__WHAT YOU NEED TO DO__. What lines of the listing below contain the word "icon"? Copy each of them out.

THE DATA START

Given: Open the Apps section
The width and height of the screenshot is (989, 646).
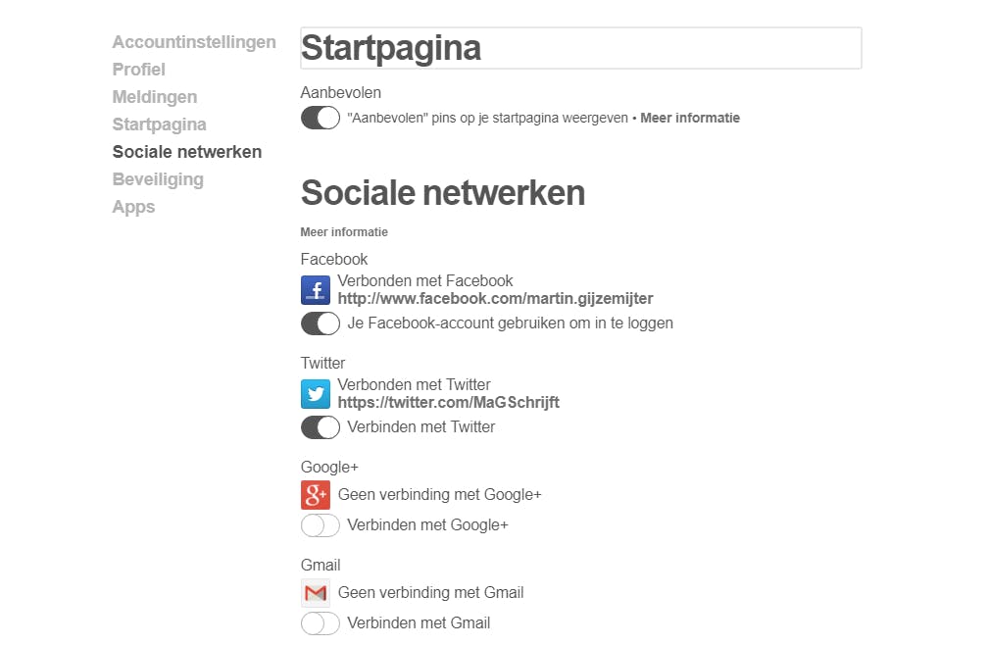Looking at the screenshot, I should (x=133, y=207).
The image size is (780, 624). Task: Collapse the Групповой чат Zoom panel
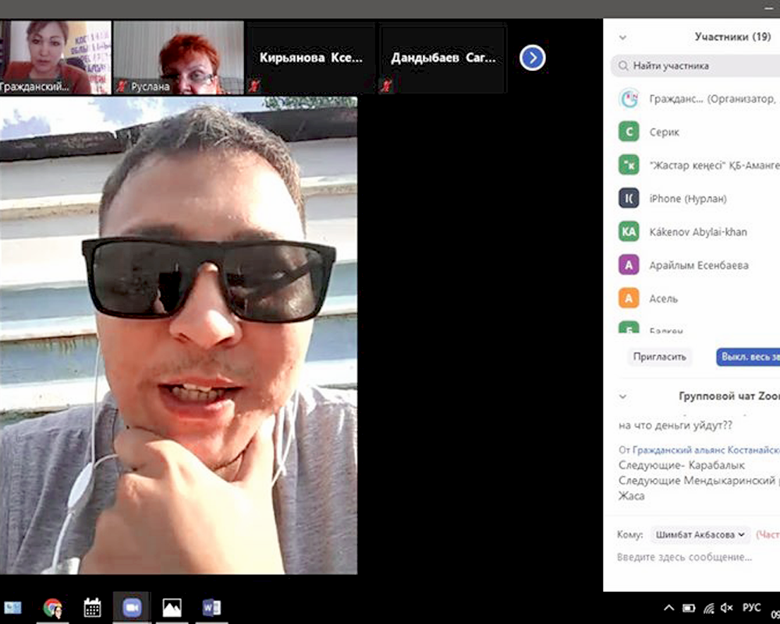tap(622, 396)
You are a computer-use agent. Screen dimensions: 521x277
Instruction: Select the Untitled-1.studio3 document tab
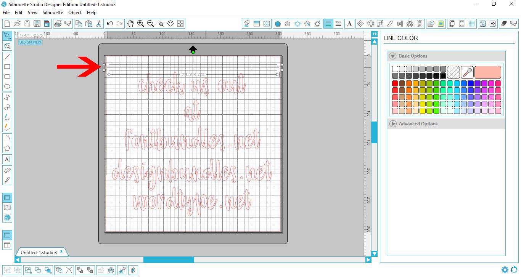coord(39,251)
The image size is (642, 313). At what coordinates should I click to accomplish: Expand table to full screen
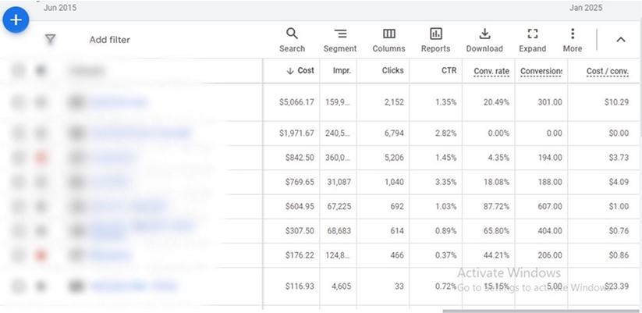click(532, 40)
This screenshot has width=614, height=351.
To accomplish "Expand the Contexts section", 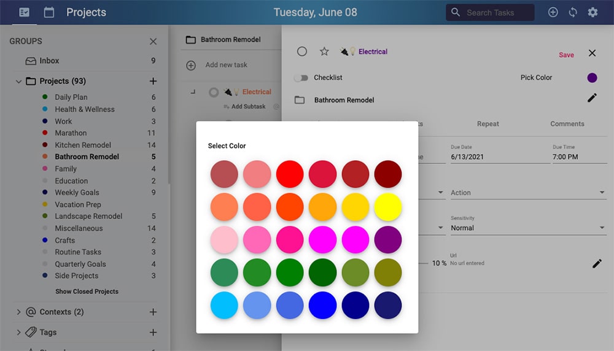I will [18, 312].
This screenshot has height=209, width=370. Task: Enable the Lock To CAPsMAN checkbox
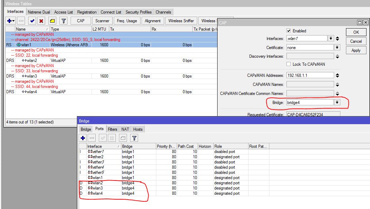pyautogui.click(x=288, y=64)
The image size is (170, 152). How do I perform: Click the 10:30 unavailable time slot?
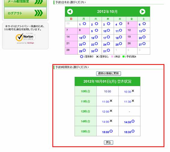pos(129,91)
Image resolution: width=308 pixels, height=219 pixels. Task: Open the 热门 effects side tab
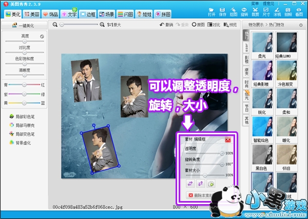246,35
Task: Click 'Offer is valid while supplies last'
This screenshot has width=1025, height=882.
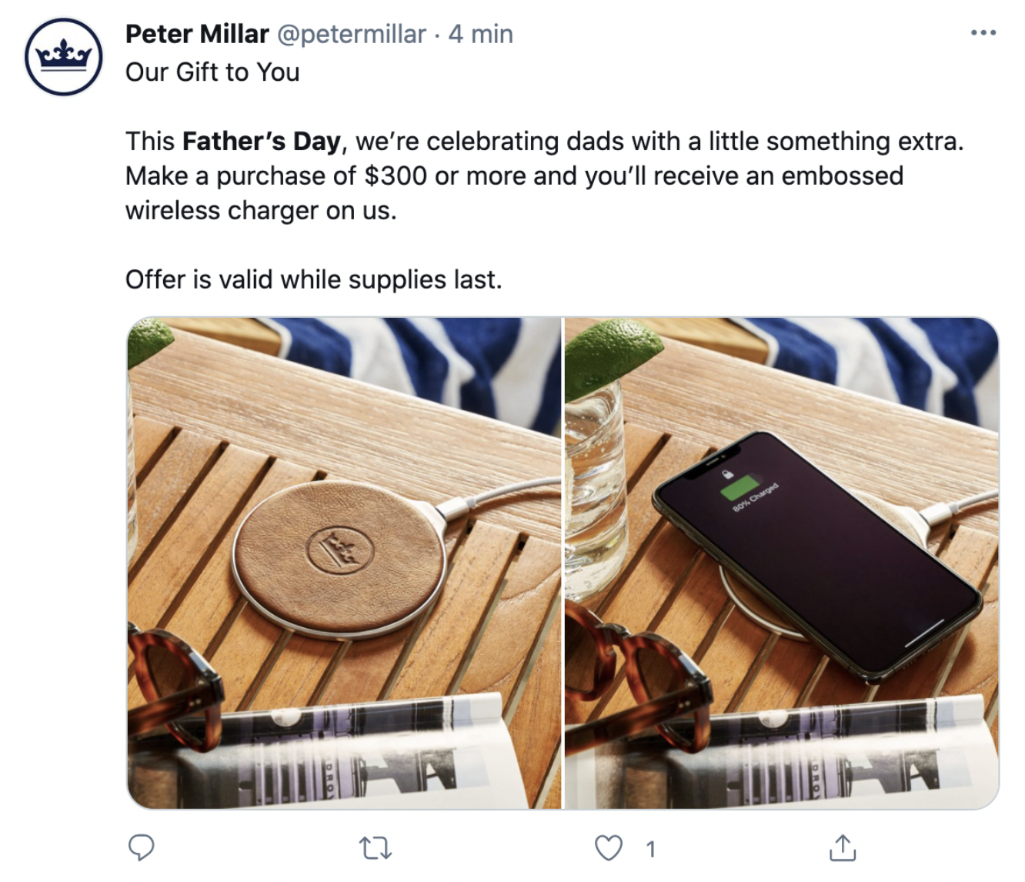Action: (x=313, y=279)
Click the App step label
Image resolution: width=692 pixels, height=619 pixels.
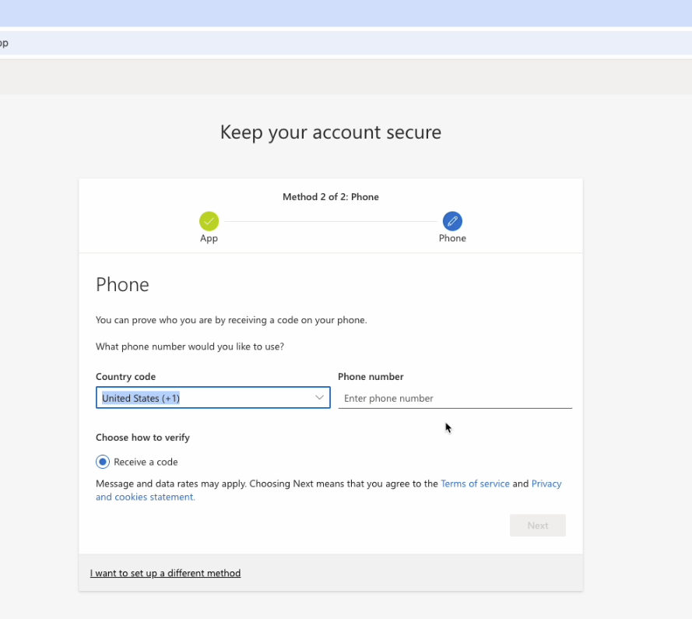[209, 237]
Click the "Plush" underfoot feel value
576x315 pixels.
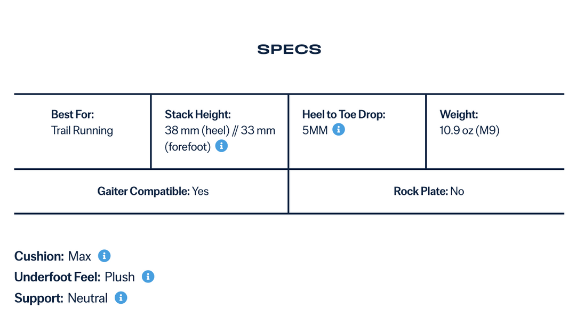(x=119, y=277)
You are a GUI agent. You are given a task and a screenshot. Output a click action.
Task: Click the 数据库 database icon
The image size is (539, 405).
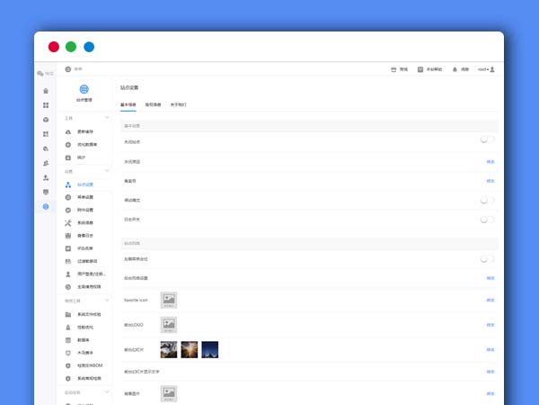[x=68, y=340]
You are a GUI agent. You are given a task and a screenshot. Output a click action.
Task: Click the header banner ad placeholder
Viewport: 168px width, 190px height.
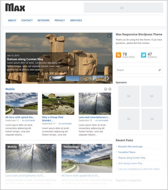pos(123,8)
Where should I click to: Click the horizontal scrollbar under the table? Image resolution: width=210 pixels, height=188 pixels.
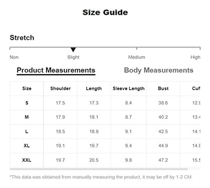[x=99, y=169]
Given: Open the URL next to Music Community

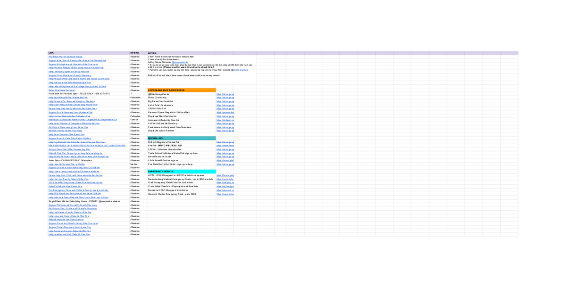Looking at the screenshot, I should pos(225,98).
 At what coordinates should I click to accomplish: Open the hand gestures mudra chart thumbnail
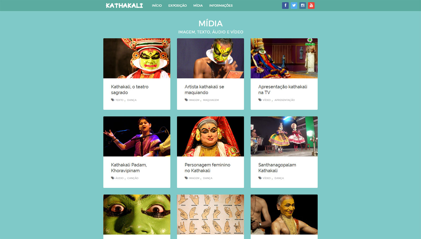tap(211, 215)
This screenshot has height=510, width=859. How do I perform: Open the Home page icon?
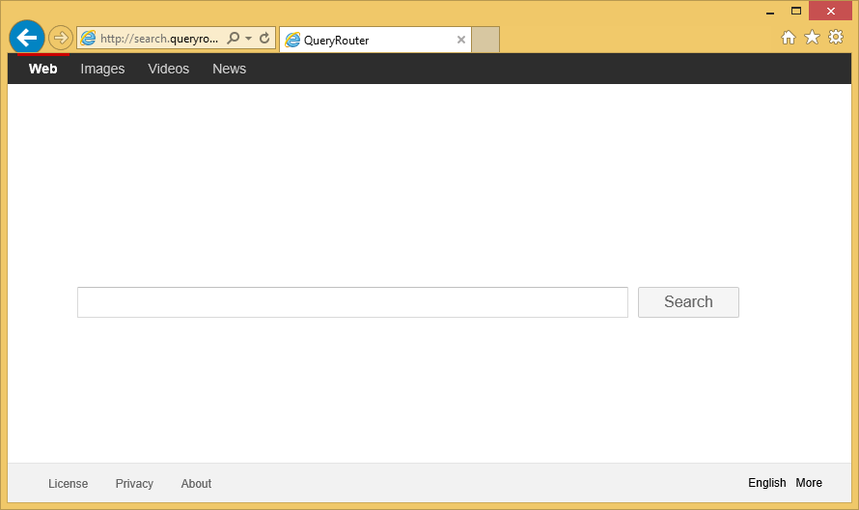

THE DATA END

__RESPONSE AREA__.
Task: Click the 数据库 database icon
This screenshot has height=510, width=859. How do I perform: Open the Home page icon?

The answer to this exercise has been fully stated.